** start Supplied text **

I'd like to note that I don't think disabling LRO is a good
plan long-term. It's really important for virtio performance,
so IMHO we need a fix for that.
I'm guessing that a subset of XDP programs would be quite
happy with just looking at headers, and that is there in the 1st buffer.
So how about teaching XDP that there could be a truncated packet?

Then we won't have to disable LRO.


> ---
>  drivers/net/virtio_net.c |  175 +++++++++++++++++++++++++++++++++++++++++++++-
>  1 file changed, 170 insertions(+), 5 deletions(-)
> 
> diff --git a/drivers/net/virtio_net.c b/drivers/net/virtio_net.c
> index a5c47b1..a009299 100644
> --- a/drivers/net/virtio_net.c
> +++ b/drivers/net/virtio_net.c
> @@ -22,6 +22,7 @@
>  #include <linux/module.h>
>  #include <linux/virtio.h>
>  #include <linux/virtio_net.h>
> +#include <linux/bpf.h>
>  #include <linux/scatterlist.h>
>  #include <linux/if_vlan.h>
>  #include <linux/slab.h>
> @@ -81,6 +82,8 @@ struct receive_queue {
>  
>  	struct napi_struct napi;
>  
> +	struct bpf_prog __rcu *xdp_prog;
> +
>  	/* Chain pages by the private ptr. */
>  	struct page *pages;
>  
> @@ -324,6 +327,38 @@ static struct sk_buff *page_to_skb(struct virtnet_info *vi,
>  	return skb;
>  }
>  
> +static u32 do_xdp_prog(struct virtnet_info *vi,
> +		       struct bpf_prog *xdp_prog,
> +		       struct page *page, int offset, int len)

** end Supplied text **
** start Records shown **

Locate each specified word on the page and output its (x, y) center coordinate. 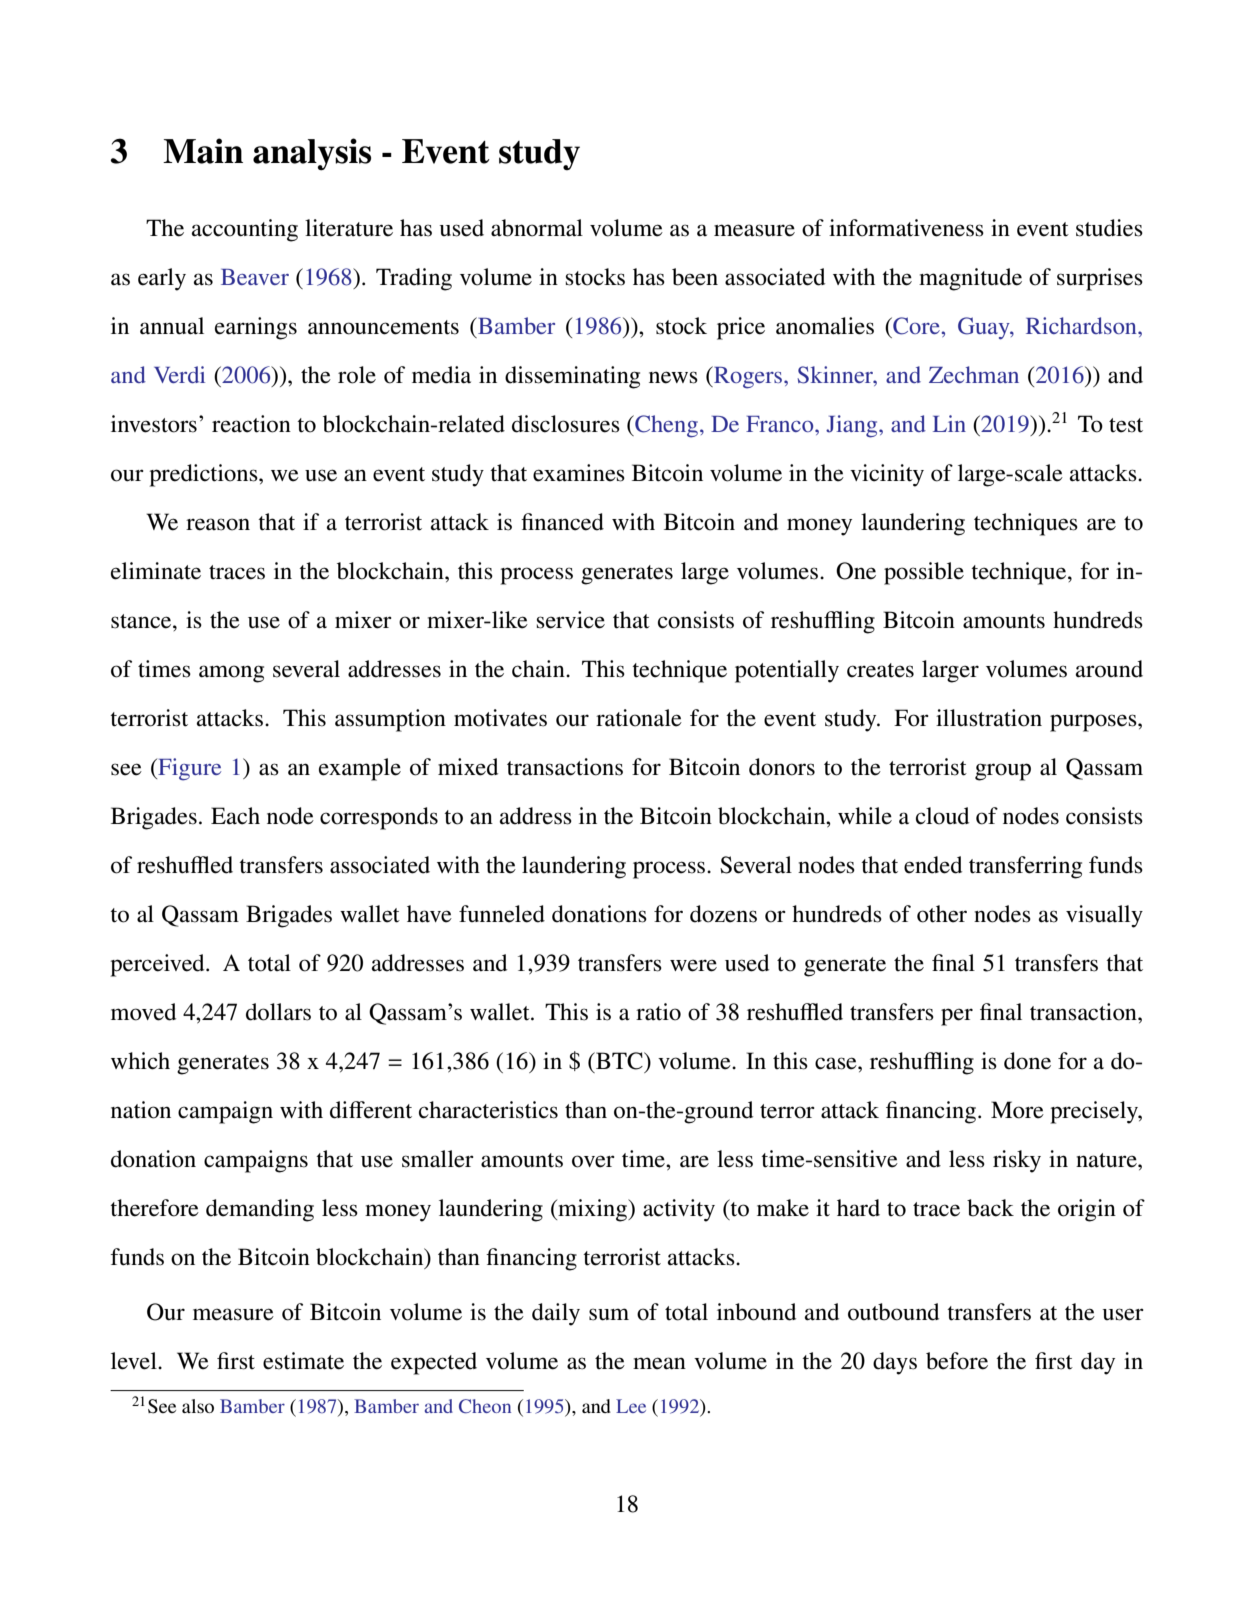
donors (782, 767)
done (1027, 1061)
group (1003, 772)
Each (235, 816)
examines (579, 473)
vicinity (887, 475)
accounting (244, 230)
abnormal (537, 228)
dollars (278, 1012)
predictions (204, 475)
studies (1109, 228)
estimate (303, 1361)
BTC (619, 1061)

** end Records shown **

▶ [Tasks and exercises]:
A – In the virtio_net patch reply, which header file does the diff add an include line for?
B – Arrange the lines of the records as a numbered list, omitting blank lines and leaving out the pictures.
The text and the records have nothing to do with each other.

▶ [Expected answers]:
A – linux/bpf.h

B –
1. Locate each specified word on the page and output its (x, y) center coordinate. 
2. donors (782, 767)
3. done (1027, 1061)
4. group (1003, 772)
5. Each (235, 816)
6. examines (579, 473)
7. vicinity (887, 475)
8. accounting (244, 230)
9. abnormal (537, 228)
10. dollars (278, 1012)
11. predictions (204, 475)
12. studies (1109, 228)
13. estimate (303, 1361)
14. BTC (619, 1061)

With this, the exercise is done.